現場手前。画像右側の信号機が黄色、その先が赤色現示だったものと思われる。

 進んだ先で不可解な停止現示となっていて初めて、指令に無線連絡をして指示を仰ぐ形になる訳で、本件では上下列車とも担当する運転士に問題はない。問題はないが、仮に些細なことでも報告できる環境にあれば、今回のようなお見合い状態には至らなかった可能性も捨てきれない。

 下り列車が乗客を乗せているにも関わらず、回送の進路が構成されたのも、運行管理システム側のバグなのか、指令所側で手動扱いに切り替えてヒューマンエラーが発生したのか。

 もし、後者であれば、列車番号で営業列車か、回送列車かを判別できるのだから、システム上、例え手動でも営業列車には入区の指示を受け付けない仕様に改修すれば、指令員のワンミスで3時間もお見合いする膠着状態にならなかったと思う。

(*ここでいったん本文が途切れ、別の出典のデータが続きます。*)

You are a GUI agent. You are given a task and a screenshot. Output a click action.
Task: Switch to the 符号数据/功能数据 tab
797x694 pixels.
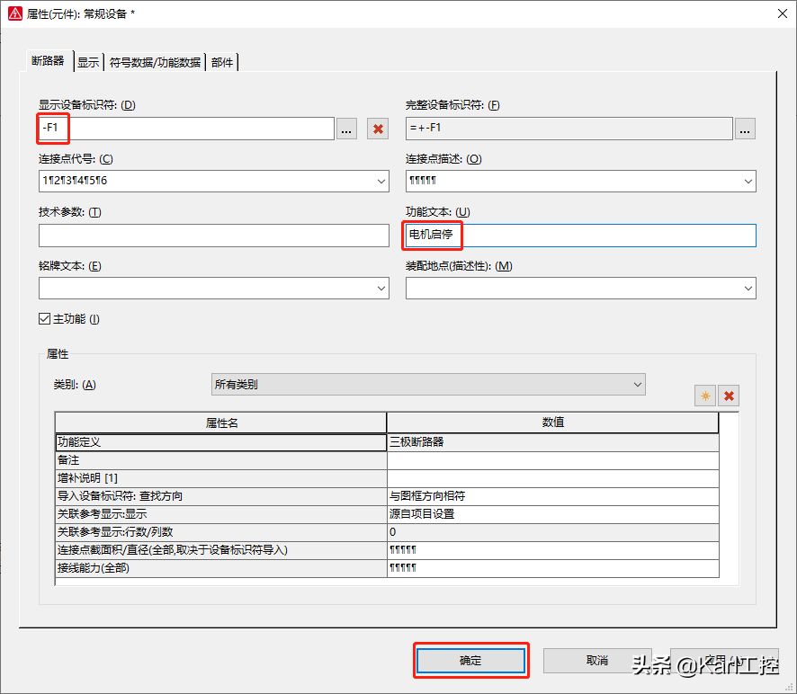pos(155,62)
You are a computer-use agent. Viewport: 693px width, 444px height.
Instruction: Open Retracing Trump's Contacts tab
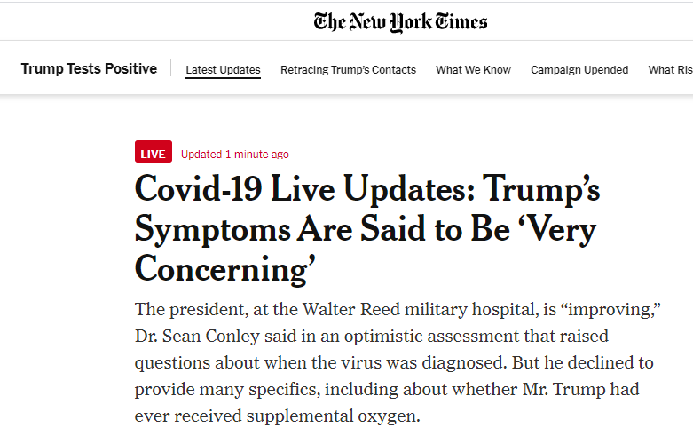(x=348, y=70)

 また業界あるあるだが、ミスを起こさないための取り組みは体系化されているのに対して、ミスした時の対処フローが体系化されていない。航空業界の様に、あらゆる事態を想定して、平時からそれに備えた訓練を従事員に積ませることが、異常時の対応に生きてくるのだと思う。

 私はその仕組みを変えられる立場にない。しかし、変えられる立場にある人は、その場はたとえ面倒でも、長期目線で考えて行動に移して頂きたいものである。人を責めるな仕組みを責めろ。トヨタの習慣に敬意を表して。